Dissertation defense: Brittney Szempruch

Date
Thu May 10th 2018, 9:30 - 10:30am
Event Sponsor
Department of Classics
Location
110-112
Dissertation defense: Brittney Szempruch

Songs of Empire: Embedded Hymns and the Latin Hymnic Tradition

Our understanding of the Latin hymnic tradition has long been impeded by a number of challenges ranging from basic evidential scarcity to formal analytical bias. In this dissertation, I argue for a common set of themes and contexts that unites the Latin hymnic genre. Though our earliest Latin hymns (the carmina of the Salii and Fratres Arvales) are only fragmentary, I show in the first portion of the dissertation that we can nevertheless identify in them themes of war, agriculture, and liminality, the former two in particular idealized cornerstones of early Roman society. As a result, later Latin authors had a vested interest in portraying the Latin hymnic tradition as an indigenous Roman genre, despite its obvious Greek influences. In the latter half of my work, I take case studies of embedded hymns from early imperial authors and show how in both the Augustan and Flavian periods, hymns staged concerns around political continuity with this idealized Roman past.
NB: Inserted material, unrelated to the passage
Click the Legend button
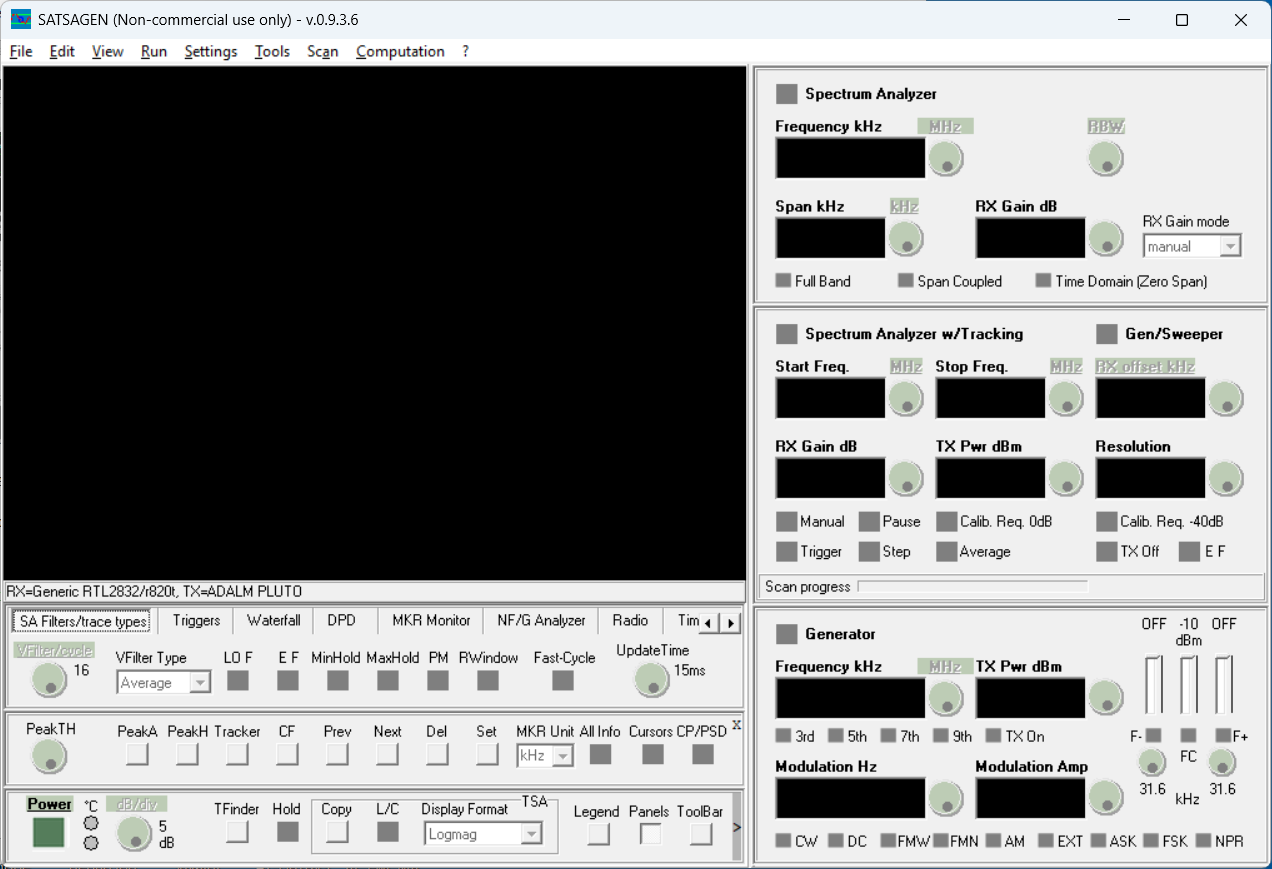Viewport: 1272px width, 869px height. [598, 833]
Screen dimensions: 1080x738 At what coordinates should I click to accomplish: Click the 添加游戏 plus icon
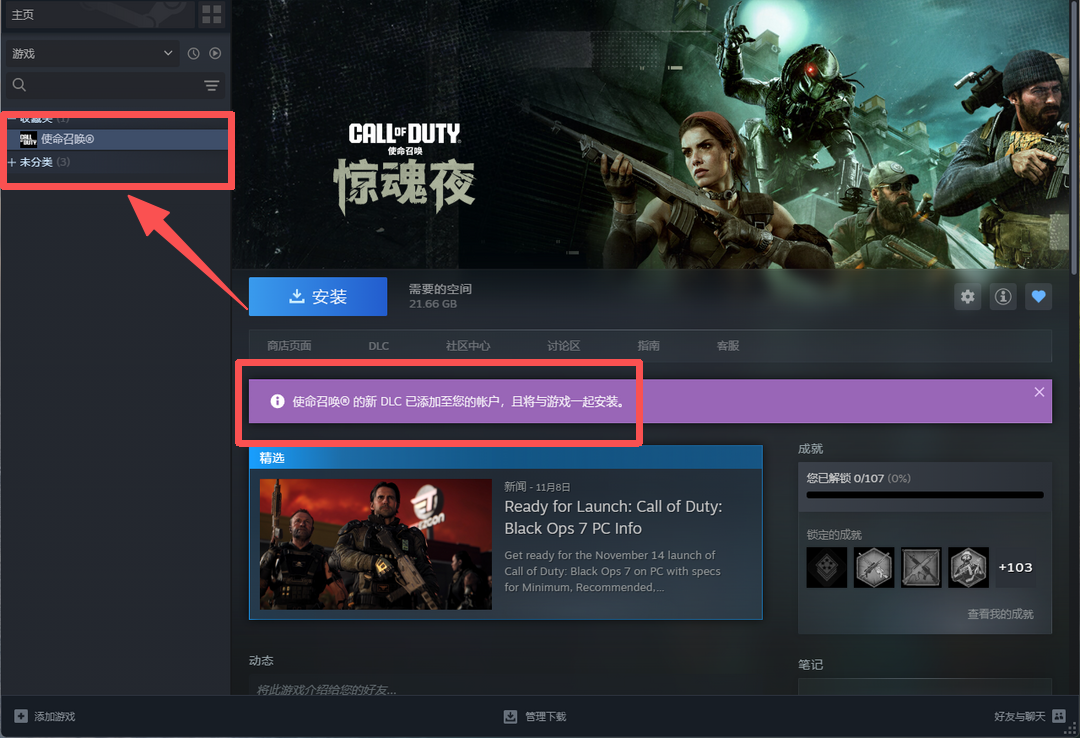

Through its diachronic study of Latin hymns from roughly the 3rd century BCE to its Common Era counterpart, this dissertation ultimately argues that the thematic unity and formal flexibility inherent to the Latin hymn allowed Roman authors to turn work in any poetic genre into a song of empire—in the late Republic and early Empire, poets used embedded hymns to accommodate the changing Roman political landscape, styling their hymnic praise as carmina condita and the refined refoundation of Rome’s mythic past.